A última categoria de exigências é sobre as IES mantidas que pleiteiam a autorização ou o campus fora de sede. Nesse caso são quatro condições: a) possuir ato autorizativo institucional válido; b) ter Conceito Institucional (CI) igual ou maior que 3; c) não ter sofrido penalidade de caráter institucional ou em cursos da área de saúde, nos últimos 3 (três) anos; e d) não possuir medida de supervisão vigente de caráter institucional ou em cursos da área de saúde, considerando como data de referências ou data inicial desses prazos a de publicação deste Edital. Além disso, a mantenedora que buscar credenciamento de campus fora de sede deve indicar uma IES que possua CI igual a 4, no mínimo.
Nesta lista observa-se uma grave distorção: a inclusão do requisito de “não possuir medida de supervisão vigente de caráter institucional”, isto porque o fato de enfrentar um processo de saneamento ou sanção (item 5.8) ou o de ter recurso pendente não deveriam ter como consequência a inadmissão.
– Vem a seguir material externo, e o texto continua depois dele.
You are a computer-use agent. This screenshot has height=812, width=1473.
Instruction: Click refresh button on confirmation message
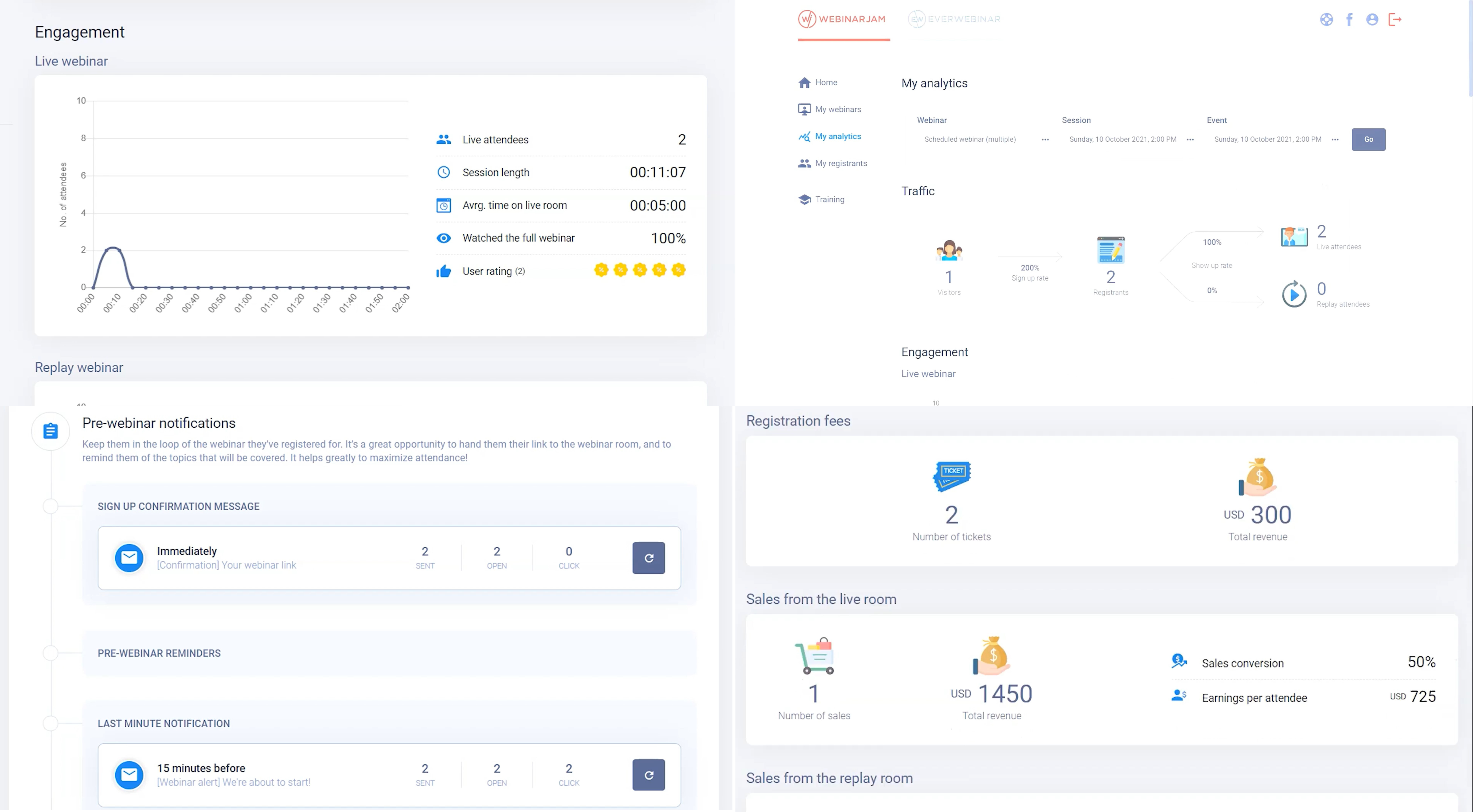649,557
Por outro lado, o próprio edital prevê que “Não será considerada supervisão vigente aquela na qual tenha havido revogação das medidas cautelares até a data limite para a apresentação das propostas” (item 5.8.1), mas quem criou a regra esqueceu-se de que muitas supervisões não resultam em medidas cautelares. No contexto previsto, instituições com cautelares revogadas e processos ativos serão privilegiadas. Isso ocorrerá em detrimento de entidades que, embora sob supervisão, nunca sofreram medidas cautelares, em casos menos graves. Essa distorção, gravíssima, deveria ser corrigida, caso contrário gerará justas disputas judiciais.
Enfim, esses devem ser os próximos passos e os percalços da fase de admissibilidade do novo chamamento público do Programa Mais Médicos. Oxalá, não seja o início de 2025 conturbado para quem participa e quem rege o procedimento.